Some argue that Hitler may have escaped aboard Hanna Reitchs‘ plane that left Berlin on the night of April 29, although she denied that until her death. There is evidence in FBI filings that the Bureau had been looking for Hitler in Spain, where it believed he had fled to, based on some eye witness accounts and medical files stating that Hitler had been taking large quantities of dope as prescription for tremours that he suffered from.

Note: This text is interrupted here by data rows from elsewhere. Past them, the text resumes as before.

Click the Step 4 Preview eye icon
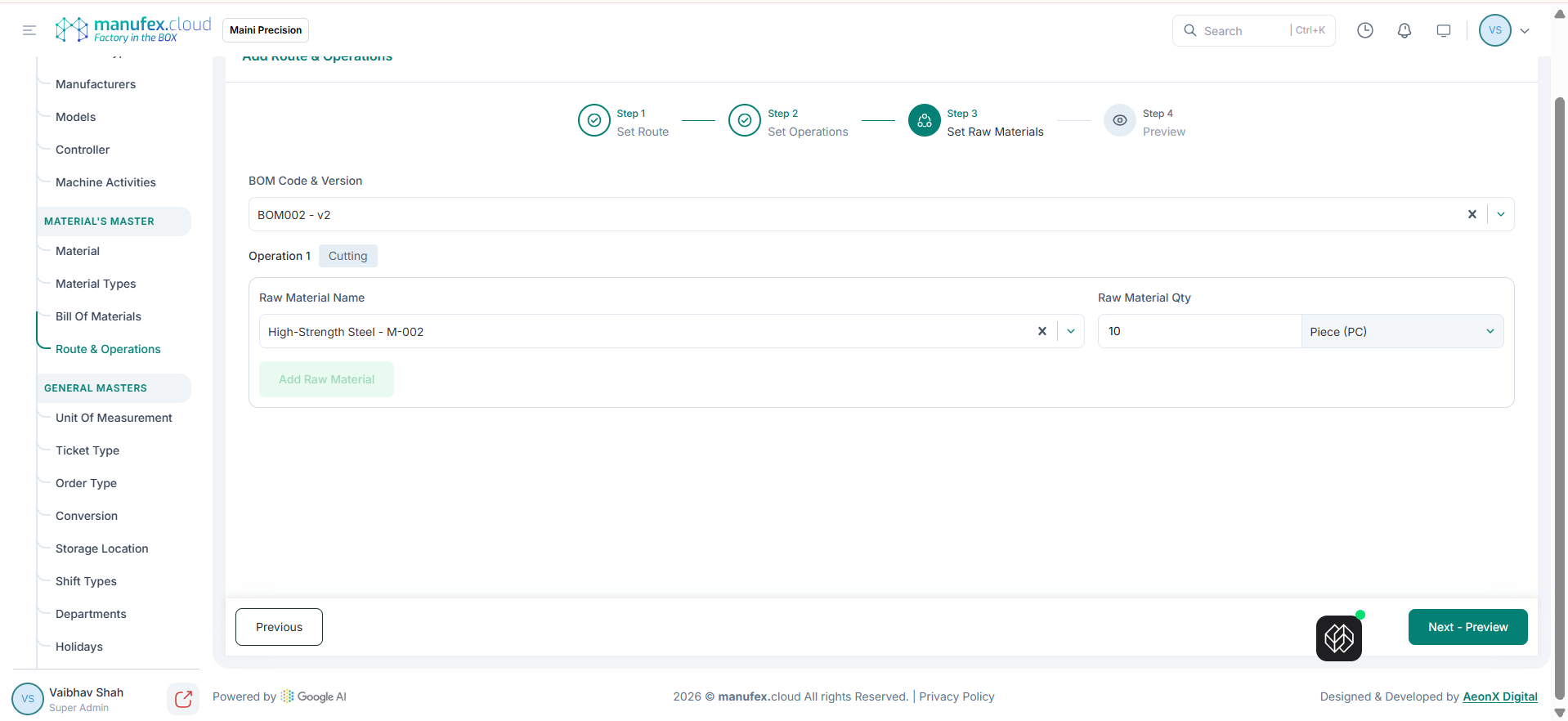 (1119, 120)
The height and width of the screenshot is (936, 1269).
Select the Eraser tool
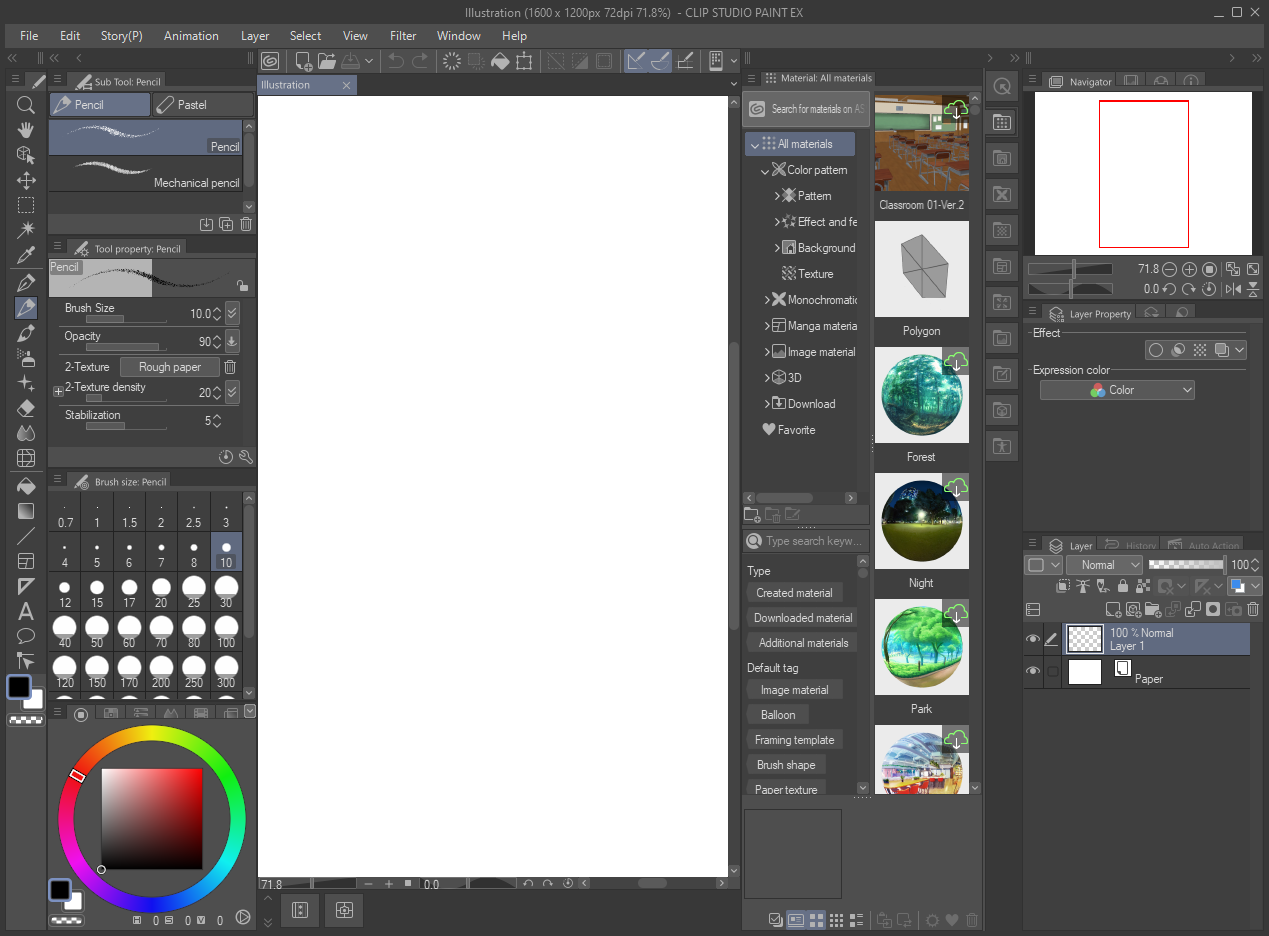pos(26,408)
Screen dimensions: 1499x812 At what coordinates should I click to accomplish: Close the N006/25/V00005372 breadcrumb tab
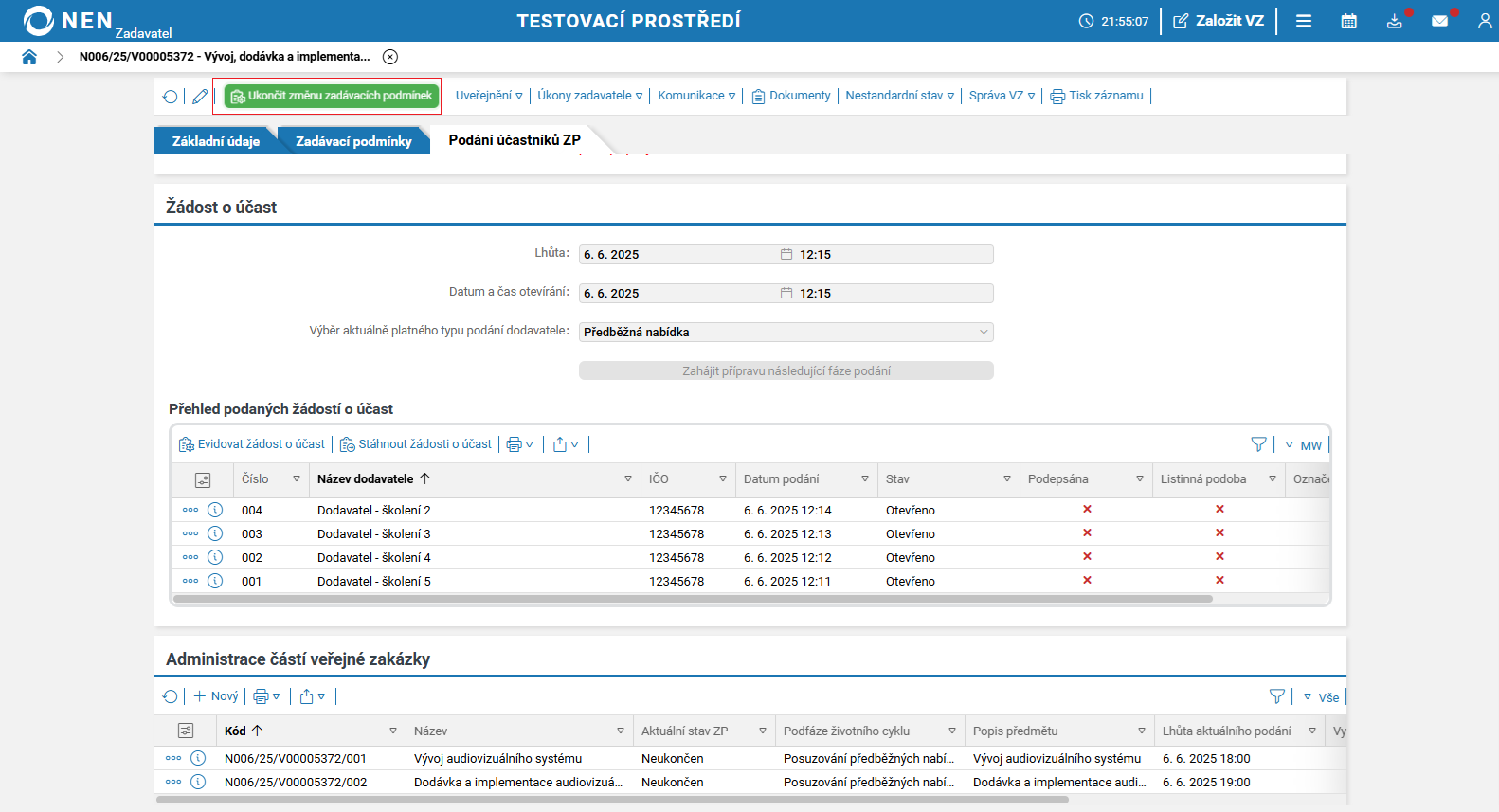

Whilst physical evidence is inconclusive, eye witness accounts are accurate and all corroborate the view that Hitler did commit suicide on April 30. Escaping would not have been a choice to a man who had seen the collapse of his empire. The fact that the bodies have not been found matches Hitler’s last wish not to allow the Soviets the satisfaction of parading his remains in public, like the Italians had done with the body of Benito Mussolini in Milan. There is therefore very little chance that the Fuhrer survived the war.

Anastasia as a child

Anastasia Nikolaevna Romanova was born in June 1901, daughter of Tsar Nicholas II and Tsarina Alexandra Fyodorovna. She was the youngest of four sisters and was elder to a brother, Alexei Nicholaevich. In February 1917, following the outbreak of the Russian revolution, the Tsar abdicated and the imperial family was put under house arrest in Tsarskoye Selo, outside St. Petersburg. Later on that same year, the family was moved to Tobolsk in Siberia. Once the Bolsheviks gained power, the Romanovs were moved to Yekaterinburg in Central Russia, where they lived for 78 days at Ipatiev House.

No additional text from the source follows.